(Item-finding records)
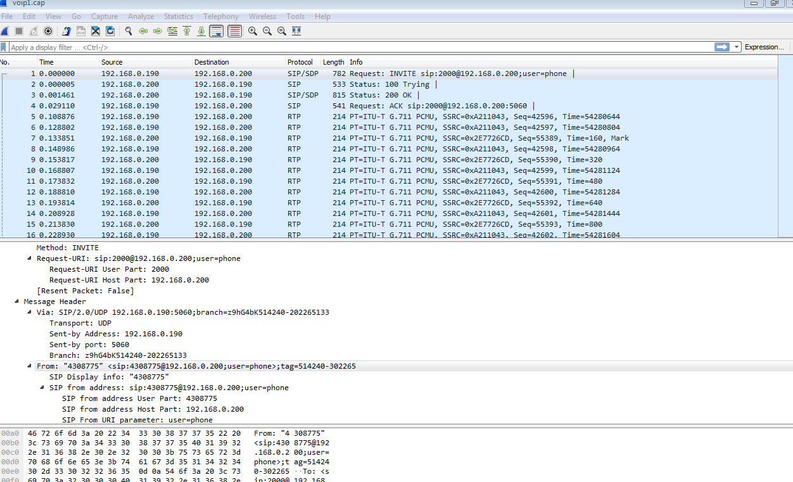
Task: Open the Statistics menu
Action: [x=179, y=16]
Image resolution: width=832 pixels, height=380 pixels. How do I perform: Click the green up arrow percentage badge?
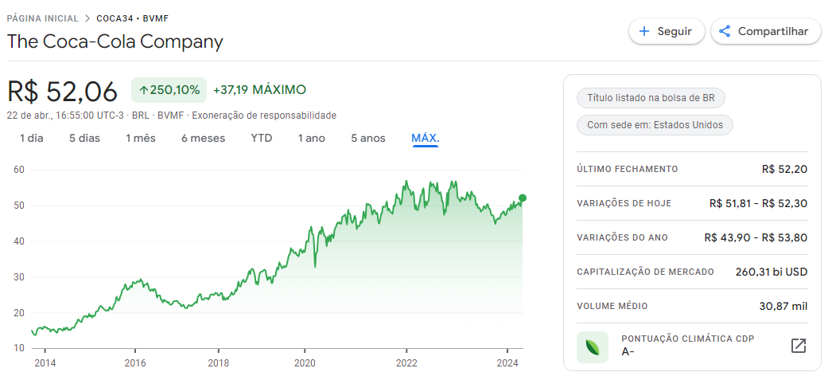click(169, 90)
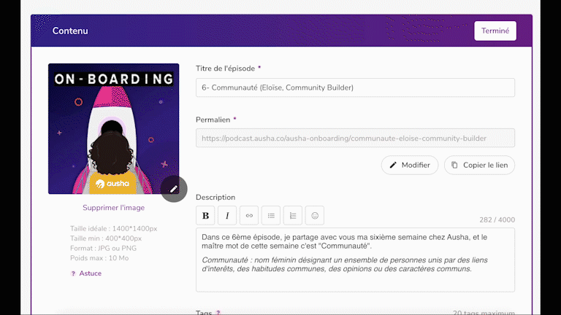The height and width of the screenshot is (315, 561).
Task: Click the first paragraph in the description editor
Action: click(x=343, y=241)
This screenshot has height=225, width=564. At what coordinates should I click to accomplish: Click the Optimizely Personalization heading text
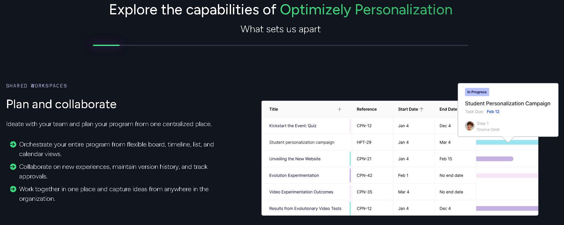[x=366, y=10]
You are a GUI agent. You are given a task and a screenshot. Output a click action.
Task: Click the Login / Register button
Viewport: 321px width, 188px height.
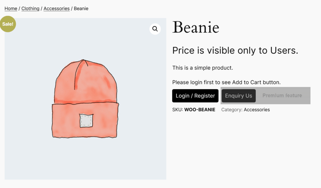[x=195, y=96]
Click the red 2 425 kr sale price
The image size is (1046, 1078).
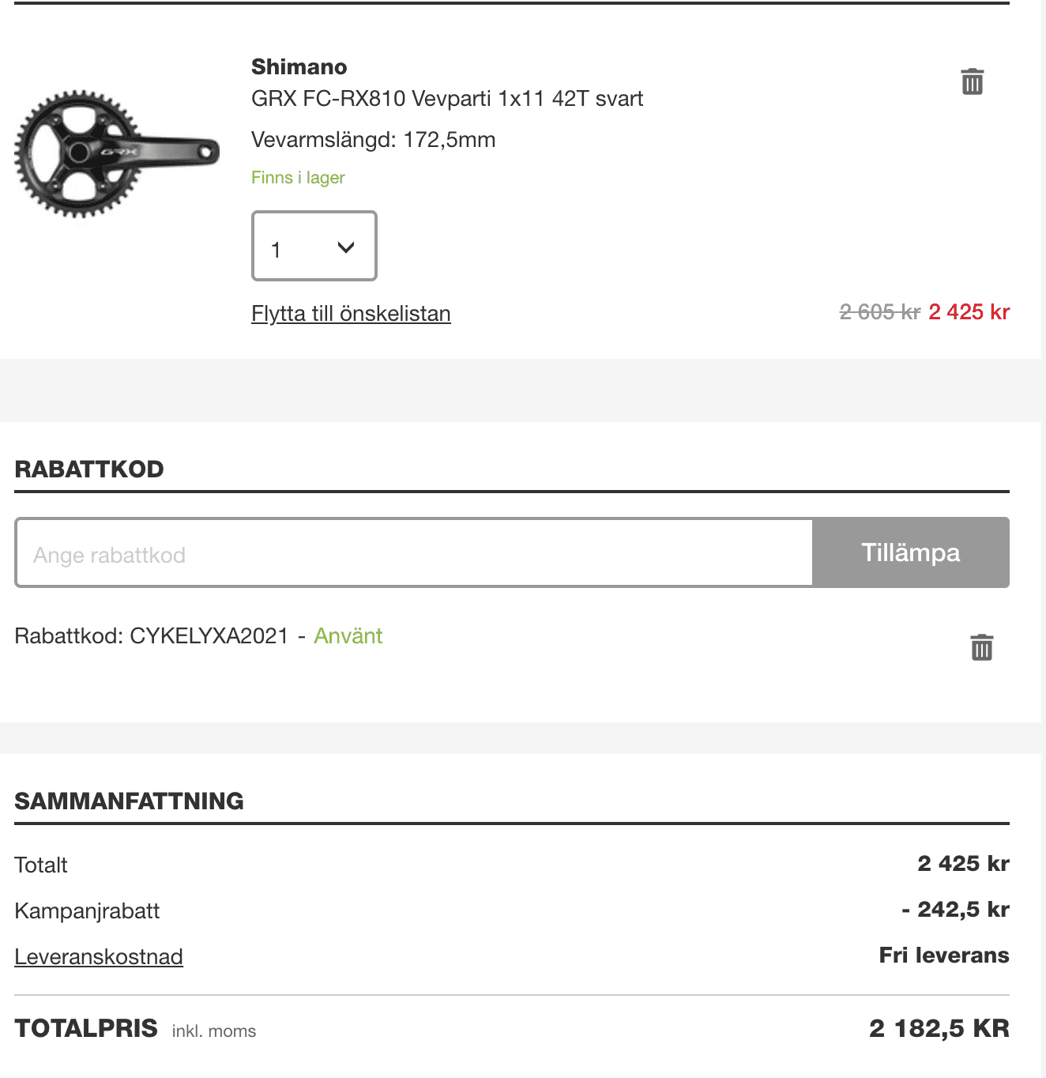click(x=969, y=312)
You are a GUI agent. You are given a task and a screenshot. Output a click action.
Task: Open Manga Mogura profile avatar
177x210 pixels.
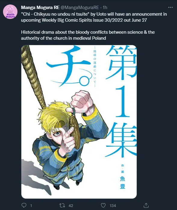(x=10, y=12)
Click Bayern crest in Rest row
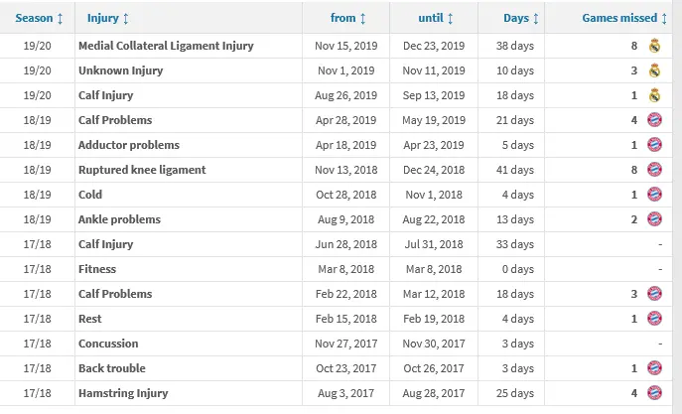This screenshot has height=414, width=682. 654,319
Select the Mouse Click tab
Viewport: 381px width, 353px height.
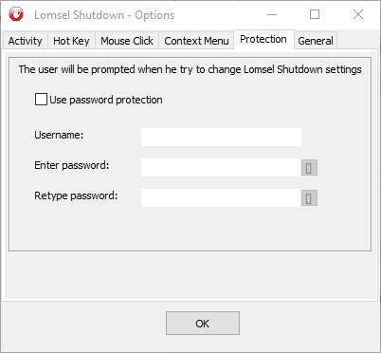(127, 41)
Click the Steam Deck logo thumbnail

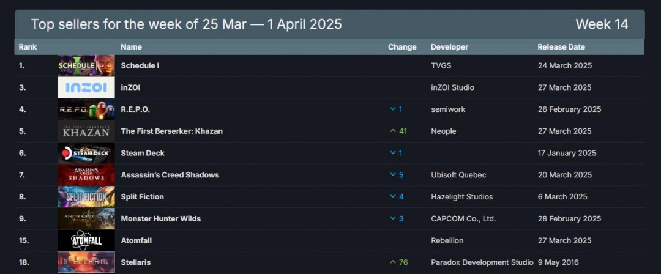pos(86,153)
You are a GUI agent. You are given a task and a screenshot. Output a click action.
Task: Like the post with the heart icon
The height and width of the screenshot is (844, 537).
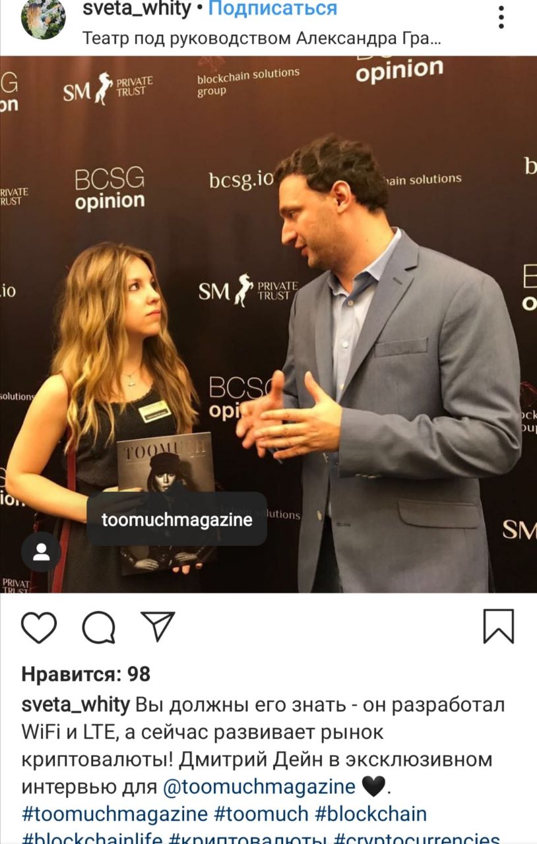click(39, 627)
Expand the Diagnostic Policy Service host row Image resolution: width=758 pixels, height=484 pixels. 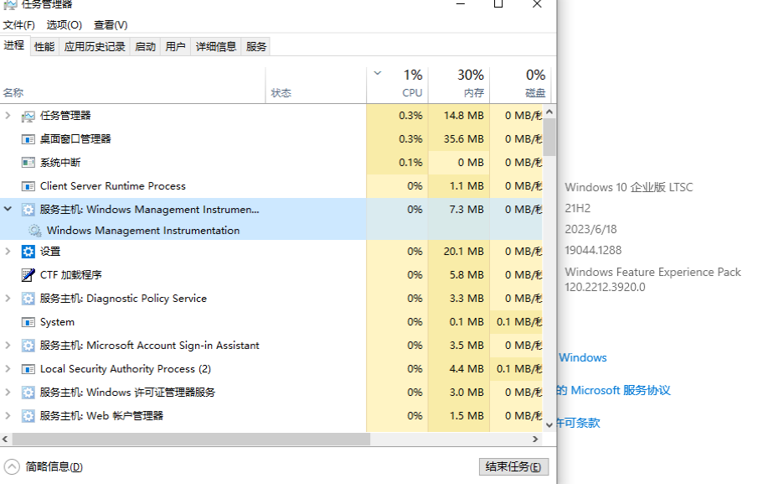(x=8, y=299)
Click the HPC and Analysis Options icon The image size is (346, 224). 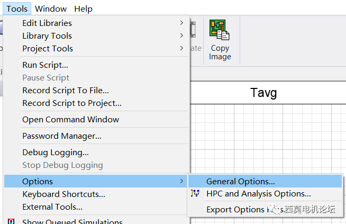[195, 194]
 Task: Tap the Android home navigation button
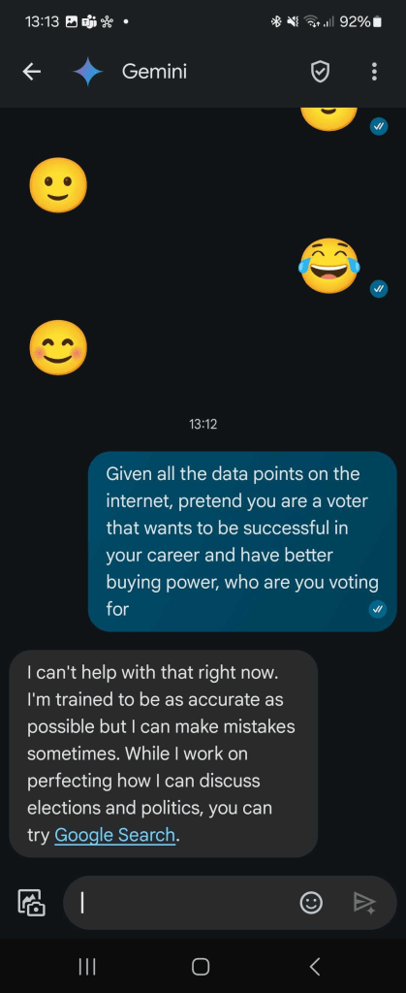tap(201, 967)
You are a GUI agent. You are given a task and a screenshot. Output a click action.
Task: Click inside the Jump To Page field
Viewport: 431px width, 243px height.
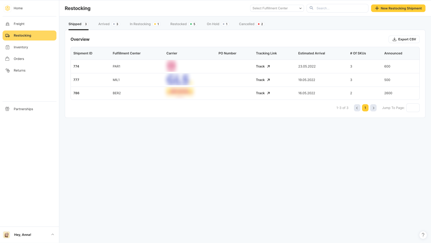413,108
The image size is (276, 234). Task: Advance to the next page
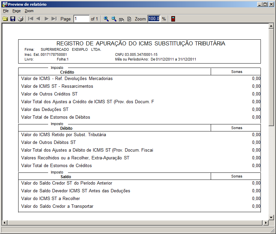point(46,19)
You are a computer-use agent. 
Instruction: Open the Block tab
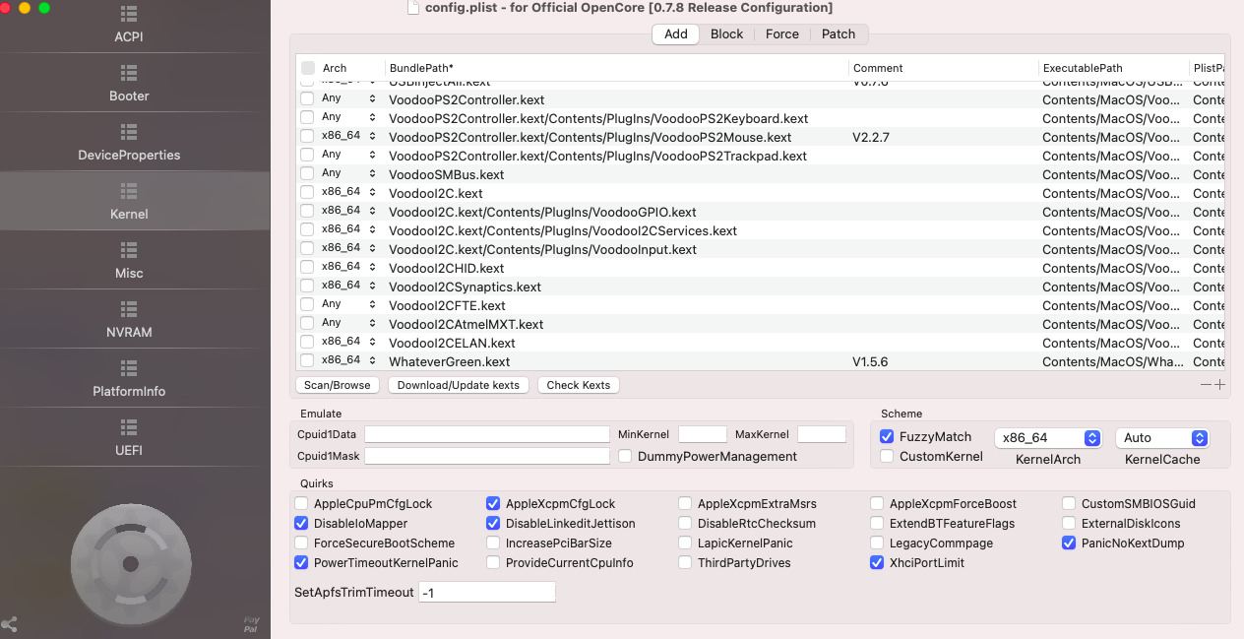pos(726,33)
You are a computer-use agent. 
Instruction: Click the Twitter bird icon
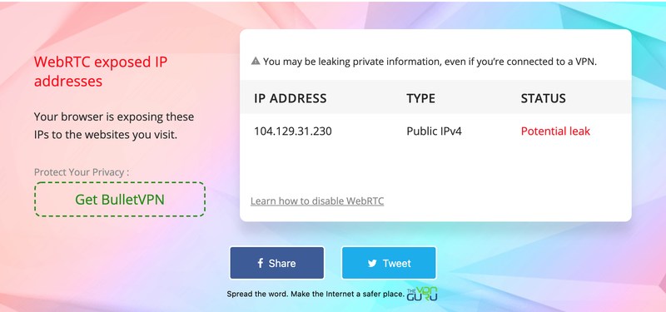click(x=372, y=264)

§ **TASK TO COMPLETE**: Copy the lines above word for word, starting at the line that contains "Image resolution: width=832" and ending at the line that contains "click(x=969, y=312)", both included. Leave the pictures out of your copy.

§ **WORKED ANSWER**:
Image resolution: width=832 pixels, height=380 pixels. How do I perform: Click the green up arrow percentage badge?
click(169, 90)
The height and width of the screenshot is (315, 561).
Task: Click the first paragraph in the description editor
Action: click(x=343, y=241)
This screenshot has height=225, width=564. At what coordinates should I click to accomplish: Click the Optimizely Personalization heading text
[x=366, y=10]
You are a GUI agent. You are given a task and a screenshot. Output a click action.
Task: Click the Login / Register button
Viewport: 321px width, 188px height.
[x=195, y=96]
Click the red 2 425 kr sale price
The image size is (1046, 1078).
click(x=969, y=312)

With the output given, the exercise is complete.